The now 21-year-old is, like much of the rest of the UK, at home trying to get her dissertation finished and we're talking on Zoom. She's a final-year history undergraduate student, having made her own piece of history through the Free Periods campaign, which forced the UK government to provide period products free in schools and colleges. Now she's written a book, part memoir and part journalistic interviews with other campaigners. It's a how-to for activists in an internet age, trying to harness the social media machine without getting dragged under its wheels.

So how did she walk through that early flame-thrower moment? With the help of her tribe, as she explains. "I don't think I'm an inherently confident person. As I started out quite quickly the campaign was getting a lot of traction and there was community forming. I think that's probably what bolstered me because every time I thought it wasn't moving forward or I wasn't the right person doing it in the right way I could look to people who were really passionate about Free Periods, which at that stage was just a petition. There were people signing it every day and getting in touch with me and asking how they could help and whether they could share it in their networks and circles. And I think seeing that ripple effect and the sense of community that was forming around me, I think that was probably what spurred me on and made me feel that it wasn't a futile attempt."
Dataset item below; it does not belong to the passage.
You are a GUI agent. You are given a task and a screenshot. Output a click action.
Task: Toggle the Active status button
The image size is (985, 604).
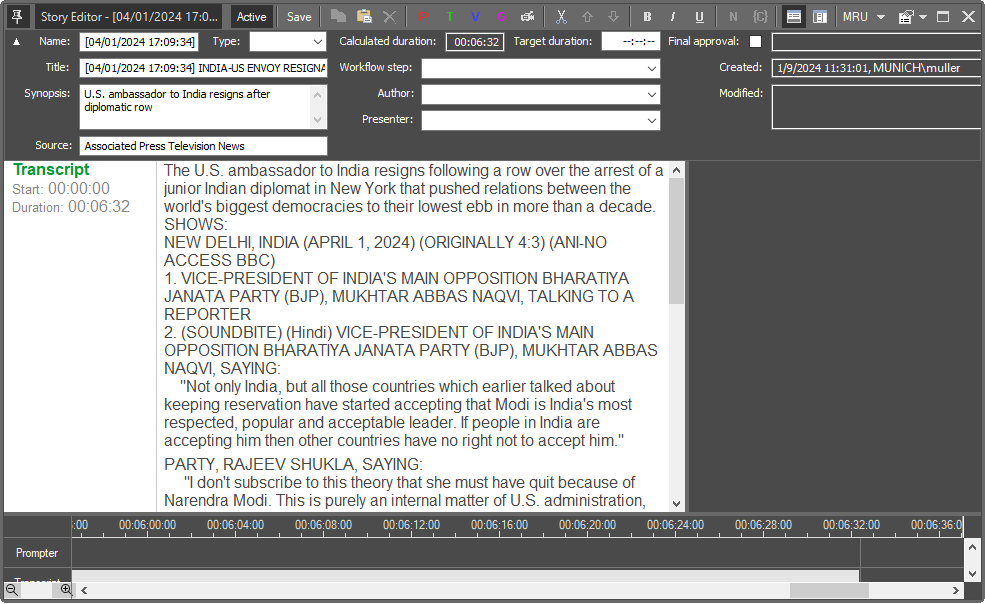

We are in a new age of activism, much of it channelling a focused, feminist energy driven by a collective urgency to fix huge problems.

It's such a lot in such a short time. George is struggling to get her dissertation finished (she's looking at how 1980s and 1990s music, dance and television influenced the identities of British South-Asian teenagers). That power of social media to gather disparate points of light, mustering an army of kindred spirits to have your back so you can face into the storm is a large part of the story of Make it Happen. It's never been easier or, in many ways, harder to be an activist. Making the personal political has long been a tactic for campaigners, but when children become the face of global movements, like Greta Thunberg and Malala Yousafzai, does it place too much on young shoulders?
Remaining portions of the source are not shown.